Collection entries:
* BEGIN *
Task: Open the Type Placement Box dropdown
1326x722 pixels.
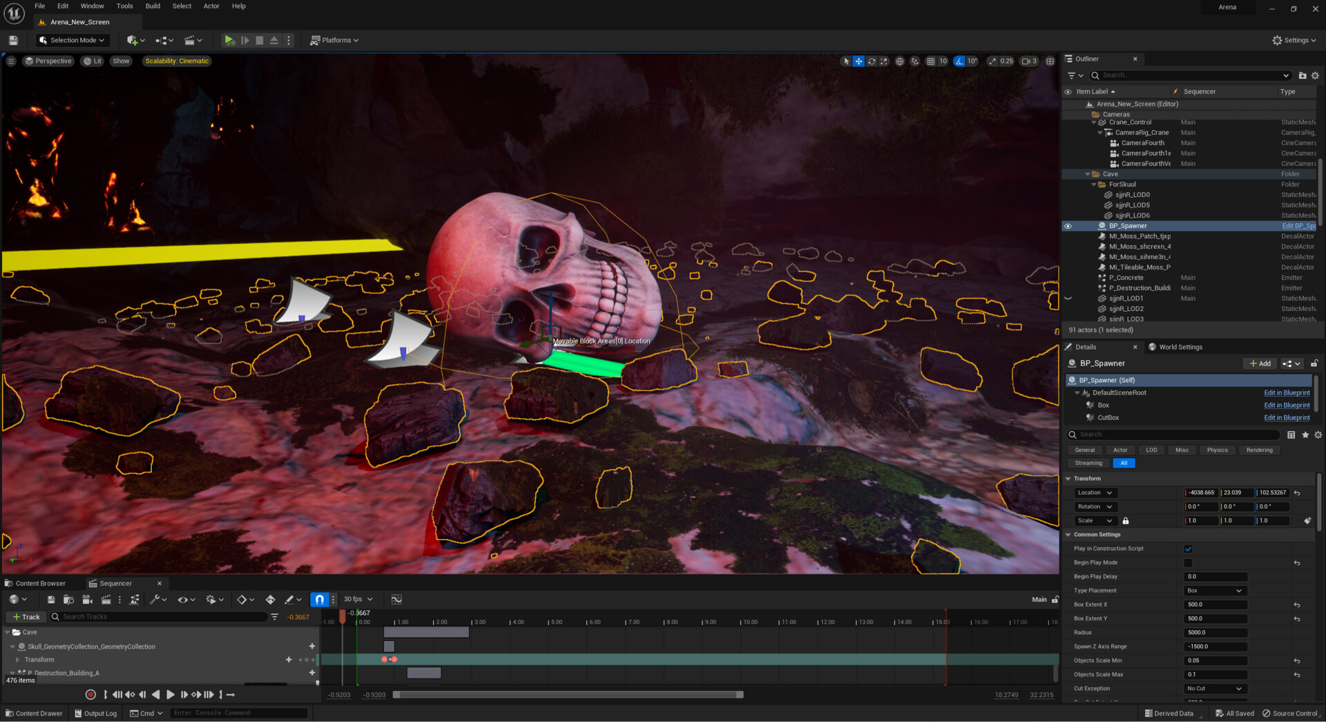Action: coord(1214,591)
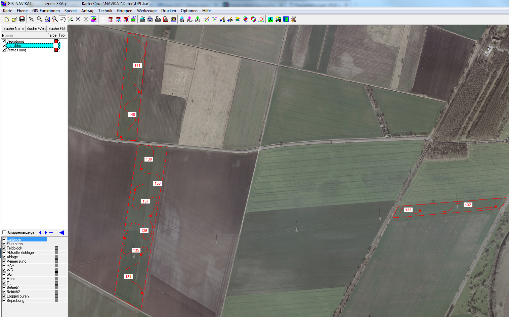Uncheck the Feldblock group checkbox
Viewport: 509px width, 317px height.
pos(4,248)
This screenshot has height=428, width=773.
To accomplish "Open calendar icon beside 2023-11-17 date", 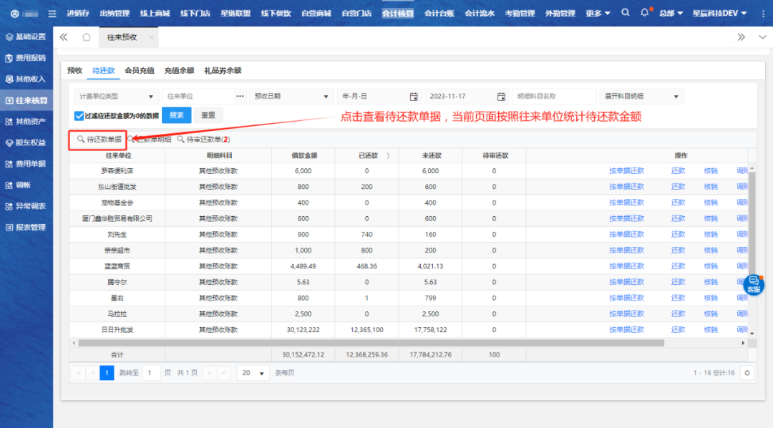I will [x=501, y=97].
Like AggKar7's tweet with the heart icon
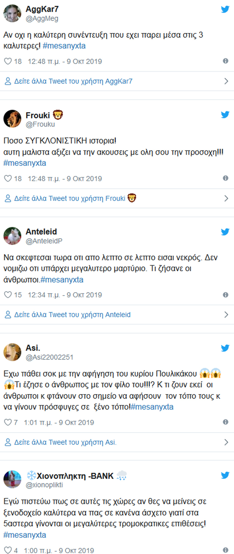Image resolution: width=234 pixels, height=554 pixels. [8, 61]
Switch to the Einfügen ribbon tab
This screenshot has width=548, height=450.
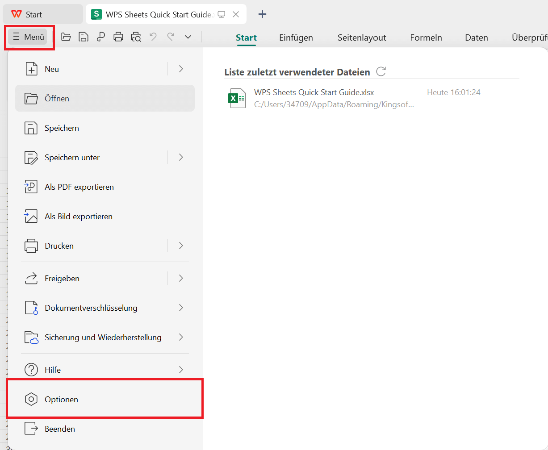click(296, 38)
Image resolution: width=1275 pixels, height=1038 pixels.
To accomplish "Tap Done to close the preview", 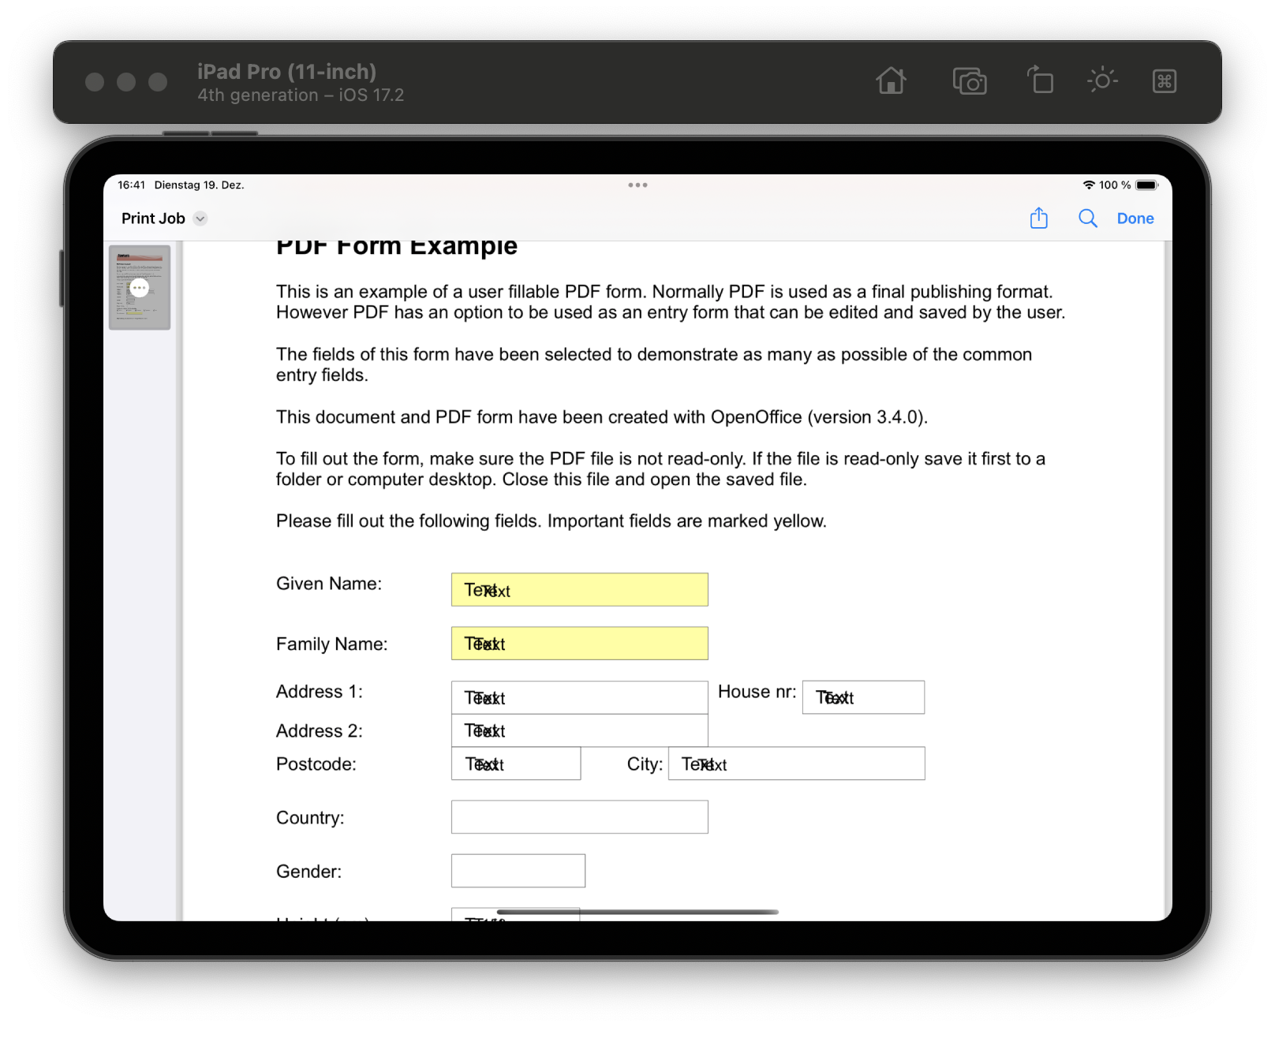I will pos(1135,218).
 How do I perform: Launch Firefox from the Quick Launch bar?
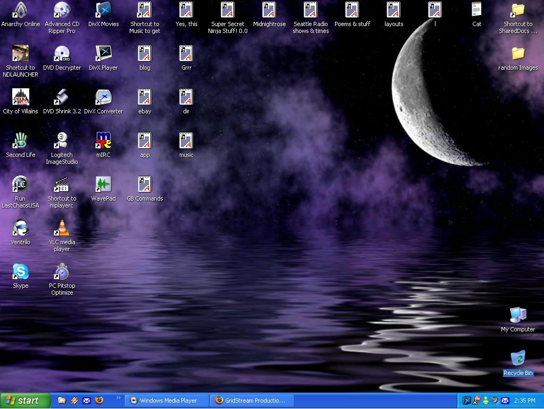tap(99, 400)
* END *
■ **Brief**
Pull out each line of the records above that contains the string "This", treating uppercase and lowercase as different, and copy those lines.

■ **Output of the task**
This screenshot has height=428, width=773.
This screenshot has width=548, height=450.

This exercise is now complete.